WORK ORDER
Write the data out again in full, with no departure from the original.

++++++

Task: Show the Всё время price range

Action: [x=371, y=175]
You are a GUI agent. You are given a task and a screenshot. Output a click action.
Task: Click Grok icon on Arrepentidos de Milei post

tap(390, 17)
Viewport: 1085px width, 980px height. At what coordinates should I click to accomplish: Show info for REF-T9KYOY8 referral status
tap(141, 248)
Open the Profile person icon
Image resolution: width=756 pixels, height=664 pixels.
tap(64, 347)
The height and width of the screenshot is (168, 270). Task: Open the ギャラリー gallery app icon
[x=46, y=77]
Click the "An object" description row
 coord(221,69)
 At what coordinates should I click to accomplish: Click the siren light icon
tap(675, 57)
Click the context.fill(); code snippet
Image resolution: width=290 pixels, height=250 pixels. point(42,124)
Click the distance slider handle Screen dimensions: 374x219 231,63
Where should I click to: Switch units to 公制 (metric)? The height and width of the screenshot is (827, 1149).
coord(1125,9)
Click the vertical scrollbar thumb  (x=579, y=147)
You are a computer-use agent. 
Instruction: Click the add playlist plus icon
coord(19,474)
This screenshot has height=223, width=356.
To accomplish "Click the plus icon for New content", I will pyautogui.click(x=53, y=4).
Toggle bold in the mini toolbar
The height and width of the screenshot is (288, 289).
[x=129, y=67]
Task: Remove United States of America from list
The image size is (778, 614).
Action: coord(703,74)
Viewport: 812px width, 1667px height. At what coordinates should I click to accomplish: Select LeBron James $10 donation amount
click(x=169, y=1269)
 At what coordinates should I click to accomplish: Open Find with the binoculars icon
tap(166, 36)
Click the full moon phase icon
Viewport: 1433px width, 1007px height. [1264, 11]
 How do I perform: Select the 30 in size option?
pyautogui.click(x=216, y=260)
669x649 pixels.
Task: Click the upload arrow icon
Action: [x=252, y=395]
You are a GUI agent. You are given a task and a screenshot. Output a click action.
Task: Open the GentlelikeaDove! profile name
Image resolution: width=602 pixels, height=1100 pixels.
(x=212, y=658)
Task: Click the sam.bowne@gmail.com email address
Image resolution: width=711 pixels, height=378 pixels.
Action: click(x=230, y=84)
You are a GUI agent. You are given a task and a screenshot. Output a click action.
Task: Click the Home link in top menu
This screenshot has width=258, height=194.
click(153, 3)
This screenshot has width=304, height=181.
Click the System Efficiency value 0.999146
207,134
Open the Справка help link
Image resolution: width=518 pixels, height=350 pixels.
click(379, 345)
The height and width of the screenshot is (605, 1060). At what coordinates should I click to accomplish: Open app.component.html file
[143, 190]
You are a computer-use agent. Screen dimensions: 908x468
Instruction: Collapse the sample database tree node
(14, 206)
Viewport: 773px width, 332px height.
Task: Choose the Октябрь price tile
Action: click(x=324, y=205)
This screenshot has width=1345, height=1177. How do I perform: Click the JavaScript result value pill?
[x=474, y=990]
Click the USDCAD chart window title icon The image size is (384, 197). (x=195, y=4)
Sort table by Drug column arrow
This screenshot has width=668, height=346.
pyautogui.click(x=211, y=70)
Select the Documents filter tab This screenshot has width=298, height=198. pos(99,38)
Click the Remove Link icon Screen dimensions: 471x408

++++++

OUTPUT OF THE TASK
Task: Show the Всё время price range

Action: [x=371, y=175]
You are a GUI agent. You are given a task and a screenshot. Output a click action.
Task: Click Grok icon on Arrepentidos de Milei post

tap(390, 17)
Viewport: 1085px width, 980px height. At what coordinates should I click to accomplish: Show info for REF-T9KYOY8 referral status
tap(141, 248)
Open the Profile person icon
Image resolution: width=756 pixels, height=664 pixels.
tap(64, 347)
The height and width of the screenshot is (168, 270). Task: Open the ギャラリー gallery app icon
[x=46, y=77]
Click the "An object" description row
 coord(221,69)
 At what coordinates should I click to accomplish: Click the siren light icon
tap(675, 57)
Click the context.fill(); code snippet
Image resolution: width=290 pixels, height=250 pixels. point(42,124)
Click the distance slider handle Screen dimensions: 374x219 231,63
Where should I click to: Switch units to 公制 (metric)? The height and width of the screenshot is (827, 1149).
coord(1125,9)
Click the vertical scrollbar thumb  (x=579, y=147)
You are a computer-use agent. 
Instruction: Click the add playlist plus icon
coord(19,474)
This screenshot has height=223, width=356.
To accomplish "Click the plus icon for New content", I will pyautogui.click(x=53, y=4).
Toggle bold in the mini toolbar
The height and width of the screenshot is (288, 289).
[x=129, y=67]
Task: Remove United States of America from list
The image size is (778, 614).
Action: coord(703,74)
Viewport: 812px width, 1667px height. At what coordinates should I click to accomplish: Select LeBron James $10 donation amount
click(x=169, y=1269)
 At what coordinates should I click to accomplish: Open Find with the binoculars icon
tap(166, 36)
Click the full moon phase icon
Viewport: 1433px width, 1007px height. [1264, 11]
 How do I perform: Select the 30 in size option?
pyautogui.click(x=216, y=260)
669x649 pixels.
Task: Click the upload arrow icon
Action: [x=252, y=395]
You are a GUI agent. You are given a task and a screenshot. Output a click action.
Task: Open the GentlelikeaDove! profile name
Image resolution: width=602 pixels, height=1100 pixels.
(x=212, y=658)
Task: Click the sam.bowne@gmail.com email address
Image resolution: width=711 pixels, height=378 pixels.
Action: click(x=230, y=84)
You are a GUI agent. You are given a task and a screenshot. Output a click action.
Task: Click the Home link in top menu
This screenshot has width=258, height=194.
click(153, 3)
This screenshot has width=304, height=181.
Click the System Efficiency value 0.999146
207,134
Open the Справка help link
Image resolution: width=518 pixels, height=350 pixels.
click(379, 345)
The height and width of the screenshot is (605, 1060). At what coordinates should I click to accomplish: Open app.component.html file
[143, 190]
You are a computer-use agent. Screen dimensions: 908x468
Instruction: Collapse the sample database tree node
(14, 206)
Viewport: 773px width, 332px height.
Task: Choose the Октябрь price tile
Action: click(x=324, y=205)
This screenshot has width=1345, height=1177. How do I perform: Click the JavaScript result value pill?
[x=474, y=990]
Click the USDCAD chart window title icon The image size is (384, 197). (x=195, y=4)
Sort table by Drug column arrow
This screenshot has width=668, height=346.
pyautogui.click(x=211, y=70)
Select the Documents filter tab This screenshot has width=298, height=198. pos(99,38)
Click the Remove Link icon Screen dimensions: 471x408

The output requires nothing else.